#### [What you should do]
Reproduce each of the records below verbatim, line for line.

#### [Input material]
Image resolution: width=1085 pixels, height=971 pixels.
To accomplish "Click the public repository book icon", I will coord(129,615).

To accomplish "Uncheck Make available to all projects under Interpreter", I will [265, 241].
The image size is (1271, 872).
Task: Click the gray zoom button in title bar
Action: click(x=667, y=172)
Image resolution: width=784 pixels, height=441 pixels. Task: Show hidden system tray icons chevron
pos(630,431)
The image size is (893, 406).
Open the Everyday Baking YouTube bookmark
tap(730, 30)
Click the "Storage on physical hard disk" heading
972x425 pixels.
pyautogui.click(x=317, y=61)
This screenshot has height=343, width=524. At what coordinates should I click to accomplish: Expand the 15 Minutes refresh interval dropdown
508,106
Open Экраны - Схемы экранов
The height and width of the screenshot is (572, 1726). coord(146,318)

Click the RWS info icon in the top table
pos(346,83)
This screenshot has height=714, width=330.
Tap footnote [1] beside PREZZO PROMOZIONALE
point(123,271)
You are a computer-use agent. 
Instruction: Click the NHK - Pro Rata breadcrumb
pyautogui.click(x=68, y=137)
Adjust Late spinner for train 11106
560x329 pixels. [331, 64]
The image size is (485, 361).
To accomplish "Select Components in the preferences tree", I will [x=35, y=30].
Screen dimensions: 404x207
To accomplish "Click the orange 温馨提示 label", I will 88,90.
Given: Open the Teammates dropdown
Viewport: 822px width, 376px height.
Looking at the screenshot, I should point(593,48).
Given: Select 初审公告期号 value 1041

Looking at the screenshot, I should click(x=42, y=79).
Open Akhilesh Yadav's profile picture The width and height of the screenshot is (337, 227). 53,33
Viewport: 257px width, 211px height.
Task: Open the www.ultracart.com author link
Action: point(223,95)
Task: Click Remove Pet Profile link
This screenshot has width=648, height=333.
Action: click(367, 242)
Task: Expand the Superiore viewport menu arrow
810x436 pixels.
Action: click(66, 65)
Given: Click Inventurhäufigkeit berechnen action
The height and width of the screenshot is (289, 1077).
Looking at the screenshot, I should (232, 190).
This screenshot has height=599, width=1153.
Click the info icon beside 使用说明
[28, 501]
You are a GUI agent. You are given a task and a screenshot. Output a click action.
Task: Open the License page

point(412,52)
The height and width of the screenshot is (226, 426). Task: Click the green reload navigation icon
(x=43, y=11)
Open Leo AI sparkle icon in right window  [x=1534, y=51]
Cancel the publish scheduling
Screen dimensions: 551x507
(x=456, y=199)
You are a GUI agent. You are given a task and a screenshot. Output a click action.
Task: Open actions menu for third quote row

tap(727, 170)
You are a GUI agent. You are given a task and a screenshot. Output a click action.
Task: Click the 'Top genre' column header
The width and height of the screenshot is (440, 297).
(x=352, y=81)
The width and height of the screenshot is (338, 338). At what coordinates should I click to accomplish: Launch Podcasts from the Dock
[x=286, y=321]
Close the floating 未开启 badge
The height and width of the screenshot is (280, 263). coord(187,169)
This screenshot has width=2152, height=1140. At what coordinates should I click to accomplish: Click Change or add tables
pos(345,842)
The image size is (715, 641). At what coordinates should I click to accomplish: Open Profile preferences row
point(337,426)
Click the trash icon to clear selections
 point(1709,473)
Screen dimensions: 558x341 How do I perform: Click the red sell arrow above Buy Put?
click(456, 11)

#### [Response to the exercise]
Image resolution: width=1085 pixels, height=971 pixels.
To accomplish "Click the public repository book icon", I will coord(129,615).

To accomplish "Uncheck Make available to all projects under Interpreter", I will [265, 241].
The image size is (1271, 872).
Task: Click the gray zoom button in title bar
Action: click(x=667, y=172)
Image resolution: width=784 pixels, height=441 pixels. Task: Show hidden system tray icons chevron
pos(630,431)
The image size is (893, 406).
Open the Everyday Baking YouTube bookmark
tap(730, 30)
Click the "Storage on physical hard disk" heading
972x425 pixels.
pyautogui.click(x=317, y=61)
This screenshot has height=343, width=524. At what coordinates should I click to accomplish: Expand the 15 Minutes refresh interval dropdown
508,106
Open Экраны - Схемы экранов
The height and width of the screenshot is (572, 1726). coord(146,318)

Click the RWS info icon in the top table
pos(346,83)
This screenshot has height=714, width=330.
Tap footnote [1] beside PREZZO PROMOZIONALE
point(123,271)
You are a computer-use agent. 
Instruction: Click the NHK - Pro Rata breadcrumb
pyautogui.click(x=68, y=137)
Adjust Late spinner for train 11106
560x329 pixels. [331, 64]
The image size is (485, 361).
To accomplish "Select Components in the preferences tree", I will [x=35, y=30].
Screen dimensions: 404x207
To accomplish "Click the orange 温馨提示 label", I will 88,90.
Given: Open the Teammates dropdown
Viewport: 822px width, 376px height.
Looking at the screenshot, I should point(593,48).
Given: Select 初审公告期号 value 1041

Looking at the screenshot, I should click(x=42, y=79).
Open Akhilesh Yadav's profile picture The width and height of the screenshot is (337, 227). 53,33
Viewport: 257px width, 211px height.
Task: Open the www.ultracart.com author link
Action: point(223,95)
Task: Click Remove Pet Profile link
This screenshot has width=648, height=333.
Action: click(367, 242)
Task: Expand the Superiore viewport menu arrow
810x436 pixels.
Action: click(66, 65)
Given: Click Inventurhäufigkeit berechnen action
The height and width of the screenshot is (289, 1077).
Looking at the screenshot, I should (232, 190).
This screenshot has height=599, width=1153.
Click the info icon beside 使用说明
[28, 501]
You are a GUI agent. You are given a task and a screenshot. Output a click action.
Task: Open the License page

point(412,52)
The height and width of the screenshot is (226, 426). Task: Click the green reload navigation icon
(x=43, y=11)
Open Leo AI sparkle icon in right window  [x=1534, y=51]
Cancel the publish scheduling
Screen dimensions: 551x507
(x=456, y=199)
You are a GUI agent. You are given a task and a screenshot. Output a click action.
Task: Open actions menu for third quote row

tap(727, 170)
You are a GUI agent. You are given a task and a screenshot. Output a click action.
Task: Click the 'Top genre' column header
The width and height of the screenshot is (440, 297).
(x=352, y=81)
The width and height of the screenshot is (338, 338). At what coordinates should I click to accomplish: Launch Podcasts from the Dock
[x=286, y=321]
Close the floating 未开启 badge
The height and width of the screenshot is (280, 263). coord(187,169)
This screenshot has width=2152, height=1140. At what coordinates should I click to accomplish: Click Change or add tables
pos(345,842)
The image size is (715, 641). At what coordinates should I click to accomplish: Open Profile preferences row
point(337,426)
Click the trash icon to clear selections
 point(1709,473)
Screen dimensions: 558x341 How do I perform: Click the red sell arrow above Buy Put?
click(456, 11)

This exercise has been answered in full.